In the case that $\lambda=4$, $2y+7z=4(2x)$ and $2x+2z=4(2y)$. Solving for $y$ and $z$, $y=\frac{1}{2}x$ and $z=x$, which plugs in as $2xy+2yz+5zx=9x^2$ and $x^2+y^2+z^2=\frac{9}{4}x^2\le100$. The minimum here is $0$ ($x=y=z=0$) clearly, but the maximum is $9\frac{4}{9}100=400$ ($x=z=\frac{20}{3},y=\frac{10}{3}$).

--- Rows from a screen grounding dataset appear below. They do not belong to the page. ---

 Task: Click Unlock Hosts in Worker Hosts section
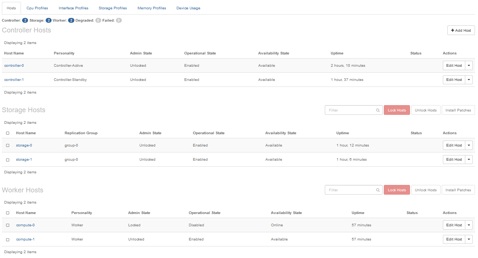426,190
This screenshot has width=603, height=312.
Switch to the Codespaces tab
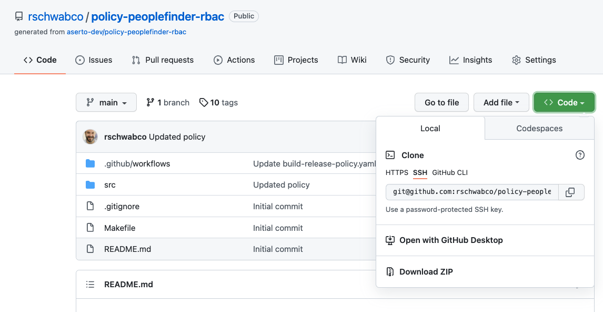tap(539, 129)

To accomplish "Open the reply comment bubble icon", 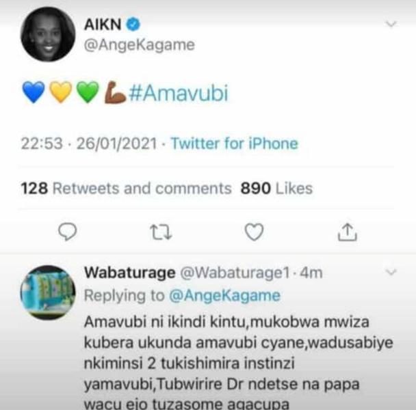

In the case that $\lambda=-\frac{1}{2}$, $2y+7z=-\frac{1}{2}(2x)$ and $2x+2z=-\frac{1}{2}(2y)$. Solving for $y$ and $z$, we get $y=-4x$ and $z=x$, which plugs in as $2xy+2yz+5zx=-11x^2$ and $x^2+y^2+z^2=18x^2\le100$. The maximum here is clearly $0$ ($x=y=z=0$), but the minimum is $-4\frac{100}{18}=-\frac{550}{9}$ ($x=z=\frac{5\sqrt{2}}{3},y=-\frac{20\sqrt{2}}{3}$).

In effect, the maximum value is $\boxed{400}$ at $\left(\frac{20}{3},\frac{10}{3},\frac{20}{3}\right)$, and the minimum value is $\boxed{-350}$ at $\left(5\sqrt{2},0,-5\sqrt{2}\right)$.

Now the real question is what is the non-LM solution?

If we want the greatest possible value of $2xy+2yz+2xz$ (instead of $2xy+2yz+7xz$ ) we can use the inequalities $2xy\leq x^2+y^2$, $2yz\leq y^2+z^2$ and $2xz\leq x^2+z^2$, in this case the maximum occurs when $x=y=z$.

But in our problem we can try to use similar inequalities like $2xy\leq Ax^2+By^2$, where $A$ and $B$ are suitable constants.

For minimum: $2xy+2yz+7xz = (x+y+z)^2 - (x^2+y^2+z^2) + \frac{5}{2} (x+z)^2 - \frac{5}{2}(x ^2 + z^2) \\ \ge - (x^2+y^2+z^2) - \frac{5}{2}(x ^2 + z^2) \ge -100 - \frac{5}{2} (100) = -350.$ The equality holds when $x+y+z=0, x+z=0, x^2+y^2+z^2=100, x^2+z^2=100$. There is an obvious solution, that is $y=0, x=-z, x^2=z^2=50$.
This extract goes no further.